● **Stated exercise**:
Could you reproduce the lines of the listing below word for word, starting at the line containing "Determine the (X, Y)" and ending at the line containing "please (301, 1364)", with both of those lines included?
(begin)
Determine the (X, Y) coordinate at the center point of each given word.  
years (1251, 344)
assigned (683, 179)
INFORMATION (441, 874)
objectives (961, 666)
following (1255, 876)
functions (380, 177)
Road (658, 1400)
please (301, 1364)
(end)
(begin)
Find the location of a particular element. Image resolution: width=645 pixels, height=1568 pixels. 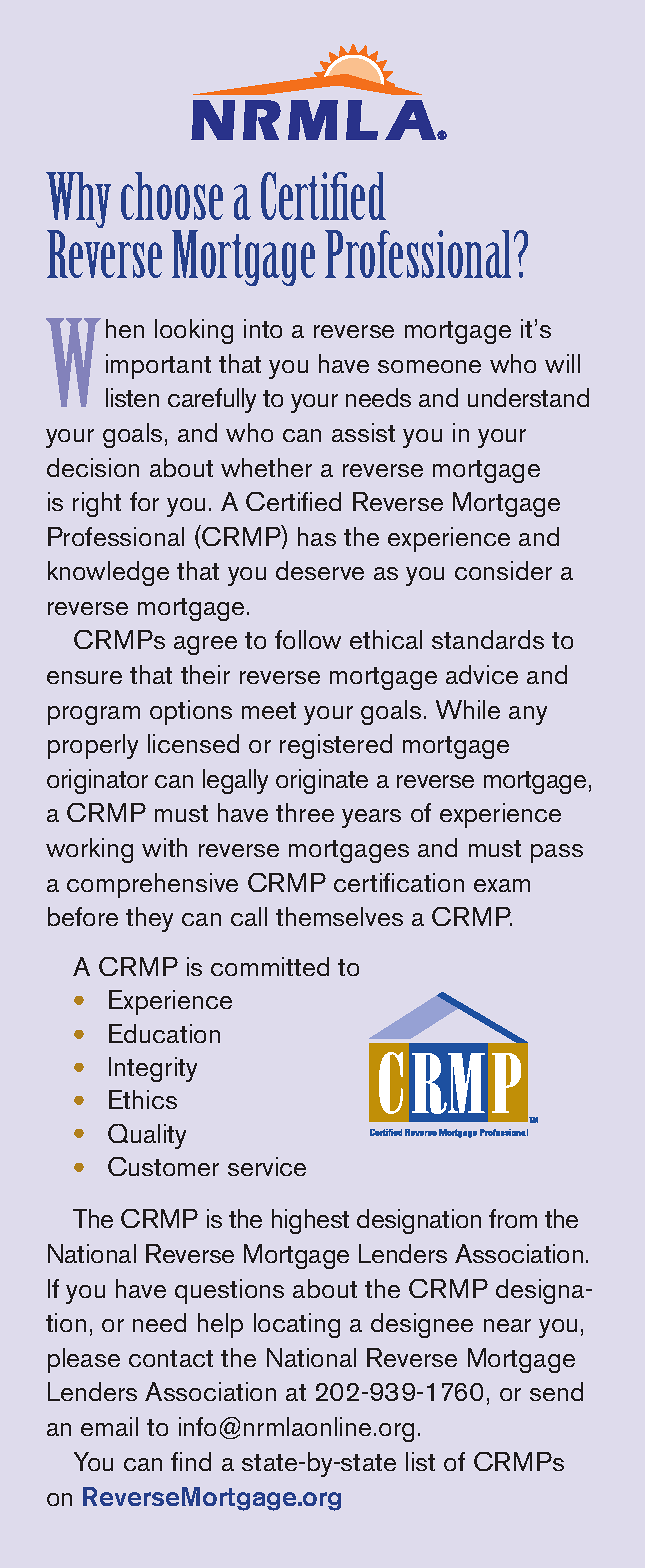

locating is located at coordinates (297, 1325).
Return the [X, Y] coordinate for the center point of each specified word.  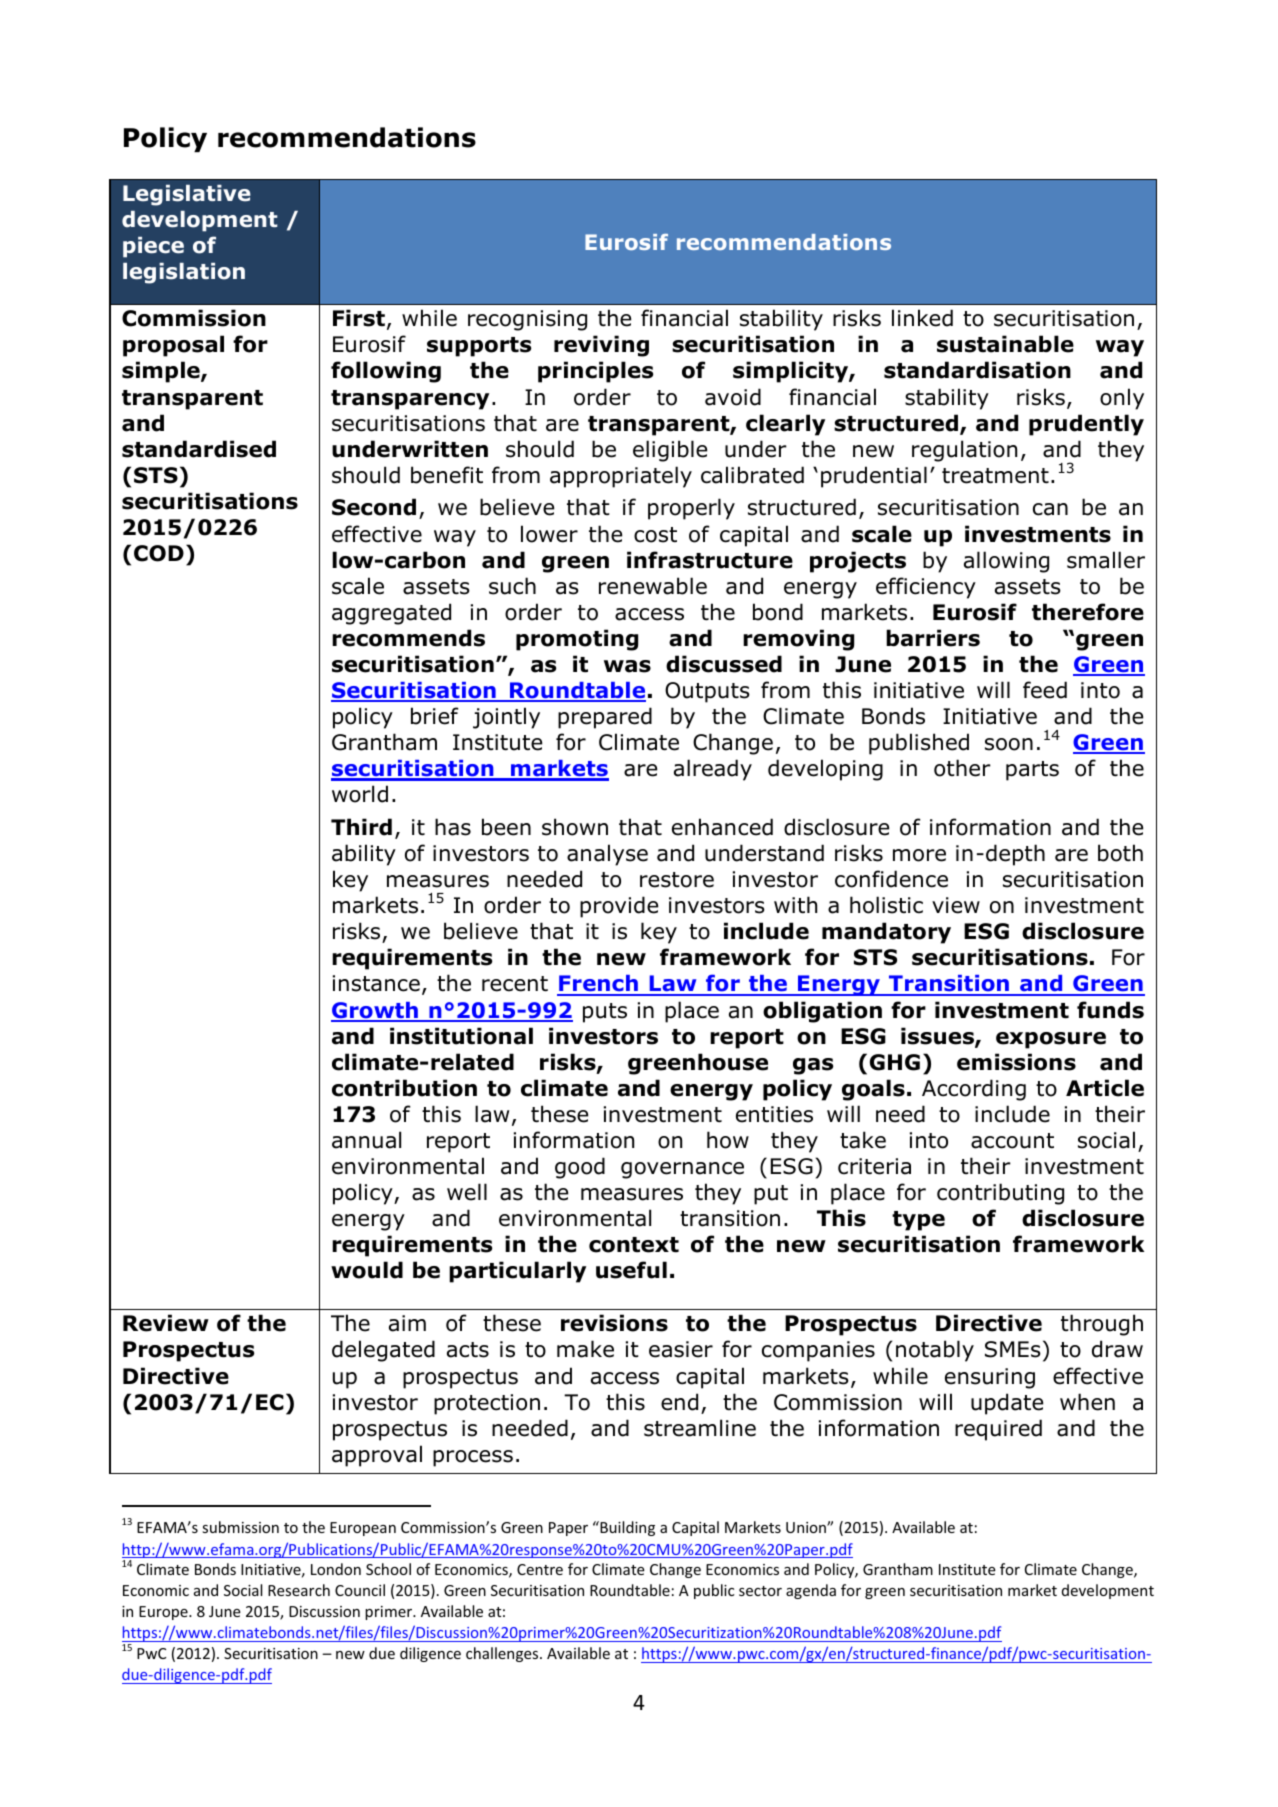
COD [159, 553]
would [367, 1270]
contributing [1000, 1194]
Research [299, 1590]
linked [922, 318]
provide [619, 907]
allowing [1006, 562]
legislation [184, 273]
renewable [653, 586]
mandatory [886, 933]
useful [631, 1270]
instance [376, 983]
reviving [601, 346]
(end)
● **In response**:
Determine the (X, Y) coordinate at the center point of each given word.  
years (1251, 344)
assigned (683, 179)
INFORMATION (441, 874)
objectives (961, 666)
following (1255, 876)
functions (380, 177)
Road (658, 1400)
please (301, 1364)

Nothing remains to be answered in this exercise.